Uncaught TypeError: document.querySelector(...) replaceWith is not a function.
This occurred four times, affecting three different IP addresses.
If you scroll down here we get more information about each of these occurrences - crucially, the browser. I can see that Chrome was affected as well as Chrome WebView versions 46 and 43. I can also see that the OS was Android. All this gives me enough information to assume that the bug was due to
replaceWith not being available in certain browsers. I probably should have a polyfill in place.
Let's go into one of these individual occurrences and see what we find there.
Now we're inside one of these individual occurrences. The first thing to notice is that we have a nice backtrace here.
webpack://… etc. This doesn't come for free you have to set this up in some way.
The function that caused the error was
handleMailingListSignup, some of you probably mailed me about that, and you get a full backtrace there.
Another very interesting thing that you only get in the front-end, is this thing called telemetry, or at least this kind of telemetry.
So what this does is give me a list of relevant page events that happened before the error, allowing me to piece together the story and try to recreate whatever went wrong.
For example, the
Pageload DOMContentLoaded event fired, and the
load event fired, and then there's some user input to the
input#email_subscriber_email ID, and then a little bit later the user clicked
That caused a
POST /email-subscribers, and my website responded with
204, then some Facebook pixel warning (which is not important).
And then, and you can assume this is after the response came back from my server, whatever code I used to update the page didn't work because
replaceWith is not a function.
Then when I go to visit 'canIuse.com' or whatever it's called, we see that there's a lot of red here, meaning that a lot of browsers do not support this particular function yet.
In total, only 85% of web users’ browsers have
replaceWith available, therefore I need to install a polyfill in order for my code to work generally.
Certain actions that users take on your website, like buying things or becoming subscribers have a pretty high financial worth.
Therefore, if there's a bug on your website you want to be able to replay and recover from all these actions.
In this case, a vendor I use SendInBlue, gave an 'error 400' due to an invalid email address.
Now, I can't tell at this point whether or not someone just filled in a completely fake email address, or if there's something wrong with my code that sends the address to SendInBlue.
Therefore, I'll take a look at this exception. We’ve got a lot of information here, such as the controller and action called, what environment it's in, what version of Rails blah blah blah.
Here we get the actual POST parameters that we used. The
authenticity_token isn't important, neither is the commit message.
This, however, is important. Basically I'm able to see the email that someone used to try to subscribe with. There’s something subtle here and you’ll notice it when I scroll further down. There is a trailing space here. That is suspicious because as far as I know, you can't have an empty space within an email, that's not valid.

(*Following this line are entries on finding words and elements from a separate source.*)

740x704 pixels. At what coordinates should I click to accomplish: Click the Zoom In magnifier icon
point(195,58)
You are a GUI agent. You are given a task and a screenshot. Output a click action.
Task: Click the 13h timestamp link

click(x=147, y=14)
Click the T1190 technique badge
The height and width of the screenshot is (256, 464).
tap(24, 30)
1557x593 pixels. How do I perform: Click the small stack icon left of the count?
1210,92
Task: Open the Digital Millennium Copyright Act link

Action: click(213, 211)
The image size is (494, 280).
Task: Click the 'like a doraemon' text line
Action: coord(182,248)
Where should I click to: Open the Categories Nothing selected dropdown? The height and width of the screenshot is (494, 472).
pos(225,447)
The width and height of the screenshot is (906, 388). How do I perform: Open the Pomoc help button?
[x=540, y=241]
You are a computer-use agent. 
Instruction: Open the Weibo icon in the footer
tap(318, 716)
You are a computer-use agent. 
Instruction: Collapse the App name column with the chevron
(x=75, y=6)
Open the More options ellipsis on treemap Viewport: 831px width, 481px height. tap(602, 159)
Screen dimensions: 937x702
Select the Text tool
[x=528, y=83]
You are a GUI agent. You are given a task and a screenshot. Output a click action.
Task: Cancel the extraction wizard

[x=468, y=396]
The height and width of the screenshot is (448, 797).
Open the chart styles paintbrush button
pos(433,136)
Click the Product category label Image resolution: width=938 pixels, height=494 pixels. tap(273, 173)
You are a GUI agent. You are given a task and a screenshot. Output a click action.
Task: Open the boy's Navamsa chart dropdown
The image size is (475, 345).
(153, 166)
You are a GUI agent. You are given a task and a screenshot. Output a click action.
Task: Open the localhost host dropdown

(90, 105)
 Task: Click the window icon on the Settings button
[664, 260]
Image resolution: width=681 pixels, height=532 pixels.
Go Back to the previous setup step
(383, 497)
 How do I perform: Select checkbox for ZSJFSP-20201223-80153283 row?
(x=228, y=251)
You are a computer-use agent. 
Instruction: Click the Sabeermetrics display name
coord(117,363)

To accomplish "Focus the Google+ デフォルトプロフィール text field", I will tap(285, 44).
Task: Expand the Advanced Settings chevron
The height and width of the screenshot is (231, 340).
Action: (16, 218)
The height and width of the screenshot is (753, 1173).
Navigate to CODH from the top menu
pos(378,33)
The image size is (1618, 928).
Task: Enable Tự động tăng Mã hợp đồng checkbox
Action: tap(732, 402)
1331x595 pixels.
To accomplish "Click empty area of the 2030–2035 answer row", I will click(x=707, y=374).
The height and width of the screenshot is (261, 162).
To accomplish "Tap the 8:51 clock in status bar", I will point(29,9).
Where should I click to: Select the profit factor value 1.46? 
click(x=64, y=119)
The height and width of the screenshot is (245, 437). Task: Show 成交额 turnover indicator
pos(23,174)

So anyway, I can see all these other headers here, like
Accept-language, this can all be very helpful for debugging purposes.
Let me get to the very bottom here, there's a
curl request I can use to replay things, I don't want to do that either. But what I do want to do is find the email.
And you can see here that
firstname.lastname@example.org has a space following it. There should be no spaces here or spaces should at least be escaped within this curl command.
So that looks like my issue.
I'm going to confirm that by opening up a Ruby console. And then triggering this underlying code myself. I'm going to add a trailing space here, email@example.com, and send that off, and we get the exact same error message. Let's see what happens if I remove that trailing whitespace. And it works perfectly.
I figured out what the bug was, all thanks to exception reporting.